Project reports
The Cap Anamur project reports describe the work of our teams on site, provide insights and depict current developments in the aid project.
Afghan women in particular are concerned about their rights
Afghan women had gained some progress in the last 20 years, such as the right to schooling or vocational training or to attend universities. They are very worried that with the strengthening of the Taliban, these opportunities will no longer be open to them in the future.
Cap Anamur has been training midwives since 2010 and nurses since 2012.
Preferably women and men from rural regions of Afghanistan take part in the training. After completing their training, the nurses then go back to their home villages to improve medical care there.
Cap Anamur supports a tutoring project for Afghan students
Since 2018, we have also been supporting school education for Afghan students with a free tutoring project. This is because boys and girls who do not graduate on the first try can only retake the final exam by taking costly exam courses.
The example of Fayze, a student from the project
Fayze passed her high school graduation with the help of our free tutoring project and was also well prepared for the university entrance exam through this project. The threat of the Taliban taking power is also a tragedy for the 19-year-old. She is now in her first semester of business studies in Herat. She is firmly convinced that she was only able to pass the university entrance exam because she was well prepared for it thanks to half a year of intensive exam preparation in our tutoring project. ” I could not have afforded private lessons. We are 5 siblings and only my father earns money, but he also suffers from intervertebral disc and often can’t work because of the pain.”
Fayze has made it to university with a lot of hard work and effort. Every day she drives an hour in the dust and heat from her small mud house to the university and back in the afternoon. At home, numerous household chores await her before she can go out in the evening, study a bit and prepare for the next day. “What will I do if the Taliban, who are known for their hostility to education, forbid women from going to college?” she asks anxiously. She also fears being forced into a marriage, as was often the case 20 years ago. At that time, girls were married off at a very young age so that no Taliban could lay claim to them, because a refusal would often have ended fatally for the head of the family or the girl would have been the victim of kidnapping and forced marriage.

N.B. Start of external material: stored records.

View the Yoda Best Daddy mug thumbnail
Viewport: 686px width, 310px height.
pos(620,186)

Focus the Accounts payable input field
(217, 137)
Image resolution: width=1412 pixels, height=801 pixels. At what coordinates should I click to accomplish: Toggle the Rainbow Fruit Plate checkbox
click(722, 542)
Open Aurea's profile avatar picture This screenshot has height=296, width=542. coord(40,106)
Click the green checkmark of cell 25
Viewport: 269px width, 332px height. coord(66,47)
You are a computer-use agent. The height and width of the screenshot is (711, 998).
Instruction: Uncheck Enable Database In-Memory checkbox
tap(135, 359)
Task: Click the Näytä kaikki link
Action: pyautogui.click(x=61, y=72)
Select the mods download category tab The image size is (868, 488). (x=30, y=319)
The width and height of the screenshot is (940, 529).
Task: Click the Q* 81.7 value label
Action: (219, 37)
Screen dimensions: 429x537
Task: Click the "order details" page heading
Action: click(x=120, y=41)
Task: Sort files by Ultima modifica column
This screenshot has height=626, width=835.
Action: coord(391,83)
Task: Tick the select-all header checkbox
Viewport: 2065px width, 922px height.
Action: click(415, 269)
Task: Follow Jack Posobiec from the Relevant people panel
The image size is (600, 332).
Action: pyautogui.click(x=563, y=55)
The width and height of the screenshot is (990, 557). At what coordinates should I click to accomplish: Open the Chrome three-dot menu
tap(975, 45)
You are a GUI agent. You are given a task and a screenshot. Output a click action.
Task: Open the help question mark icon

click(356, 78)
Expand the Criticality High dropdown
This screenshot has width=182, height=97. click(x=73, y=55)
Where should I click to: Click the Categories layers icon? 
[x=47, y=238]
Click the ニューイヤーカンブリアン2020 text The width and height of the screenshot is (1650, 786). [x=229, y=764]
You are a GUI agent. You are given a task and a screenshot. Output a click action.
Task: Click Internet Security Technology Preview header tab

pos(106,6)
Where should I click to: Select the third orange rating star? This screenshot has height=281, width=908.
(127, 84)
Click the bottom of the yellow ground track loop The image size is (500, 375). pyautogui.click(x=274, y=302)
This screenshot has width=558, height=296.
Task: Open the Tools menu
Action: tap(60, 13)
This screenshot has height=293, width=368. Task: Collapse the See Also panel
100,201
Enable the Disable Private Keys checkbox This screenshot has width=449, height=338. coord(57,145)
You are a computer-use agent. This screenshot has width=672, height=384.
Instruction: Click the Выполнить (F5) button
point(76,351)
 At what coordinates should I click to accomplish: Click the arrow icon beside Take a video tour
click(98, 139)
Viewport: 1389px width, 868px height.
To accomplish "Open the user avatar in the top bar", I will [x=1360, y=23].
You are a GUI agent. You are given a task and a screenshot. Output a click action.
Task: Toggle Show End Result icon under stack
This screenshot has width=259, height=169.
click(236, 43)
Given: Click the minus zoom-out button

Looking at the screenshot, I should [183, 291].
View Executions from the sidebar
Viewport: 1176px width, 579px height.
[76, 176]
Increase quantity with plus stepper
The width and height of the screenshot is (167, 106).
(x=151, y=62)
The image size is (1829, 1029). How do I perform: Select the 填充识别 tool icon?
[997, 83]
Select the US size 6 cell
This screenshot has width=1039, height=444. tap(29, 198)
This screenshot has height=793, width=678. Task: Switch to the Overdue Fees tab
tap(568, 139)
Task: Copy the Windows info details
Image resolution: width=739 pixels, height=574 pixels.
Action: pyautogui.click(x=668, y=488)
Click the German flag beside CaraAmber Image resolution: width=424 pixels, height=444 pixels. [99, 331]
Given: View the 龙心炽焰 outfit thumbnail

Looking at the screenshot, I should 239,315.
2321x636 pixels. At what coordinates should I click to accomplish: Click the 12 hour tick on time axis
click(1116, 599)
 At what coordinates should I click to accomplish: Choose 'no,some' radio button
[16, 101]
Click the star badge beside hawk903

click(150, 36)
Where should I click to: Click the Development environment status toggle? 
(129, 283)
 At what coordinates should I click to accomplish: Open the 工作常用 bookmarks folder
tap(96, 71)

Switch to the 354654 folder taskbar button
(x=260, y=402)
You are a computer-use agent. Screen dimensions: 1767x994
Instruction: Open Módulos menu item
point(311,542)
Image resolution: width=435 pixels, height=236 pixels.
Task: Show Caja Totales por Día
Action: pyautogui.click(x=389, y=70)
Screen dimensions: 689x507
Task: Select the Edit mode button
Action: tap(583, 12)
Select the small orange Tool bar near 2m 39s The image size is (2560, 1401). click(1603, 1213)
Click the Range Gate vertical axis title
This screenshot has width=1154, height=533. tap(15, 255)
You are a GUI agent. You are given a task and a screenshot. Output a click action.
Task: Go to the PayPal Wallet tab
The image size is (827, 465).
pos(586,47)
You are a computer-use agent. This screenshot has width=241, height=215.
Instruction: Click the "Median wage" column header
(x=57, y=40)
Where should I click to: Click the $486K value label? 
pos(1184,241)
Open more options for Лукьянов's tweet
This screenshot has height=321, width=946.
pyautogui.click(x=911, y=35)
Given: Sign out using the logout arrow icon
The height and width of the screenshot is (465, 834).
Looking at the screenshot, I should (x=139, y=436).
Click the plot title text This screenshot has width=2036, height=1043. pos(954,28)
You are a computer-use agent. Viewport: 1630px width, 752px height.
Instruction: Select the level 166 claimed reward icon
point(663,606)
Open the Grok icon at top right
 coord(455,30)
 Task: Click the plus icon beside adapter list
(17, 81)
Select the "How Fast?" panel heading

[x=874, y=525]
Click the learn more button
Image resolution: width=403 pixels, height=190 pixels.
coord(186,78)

Her father is very proud of Fayze, but he also still has the conditions of 20 years ago in his mind: “I would also like to believe, like the West, that the Taliban have evolved, but how should this evolution have taken place? Have they attended schools or universities in the last 20 years, or have they allowed their daughters and wives to do so?” says her father.
And with that, he addresses what many people in Afghanistan fear. With an advance and increase in power of the Taliban, there will be a return to the way life used to be. And these circumstances include losses of human rights – especially women’s rights.
Students in our nursing course are also very uncertain about whether and under what difficult conditions they will be able to complete their training.
The sense and nonsense of the NATO mission and the withdrawal of Western troops from Afghanistan have been the subject of much discussion in recent weeks. One of the greatest tragedies, namely that soon no humanitarian aid, no NGO project will reach the civilian population; since even before the Western military, many aid organizations were forced to leave the country and its inhabitants to their tragic fate, is rather too little addressed.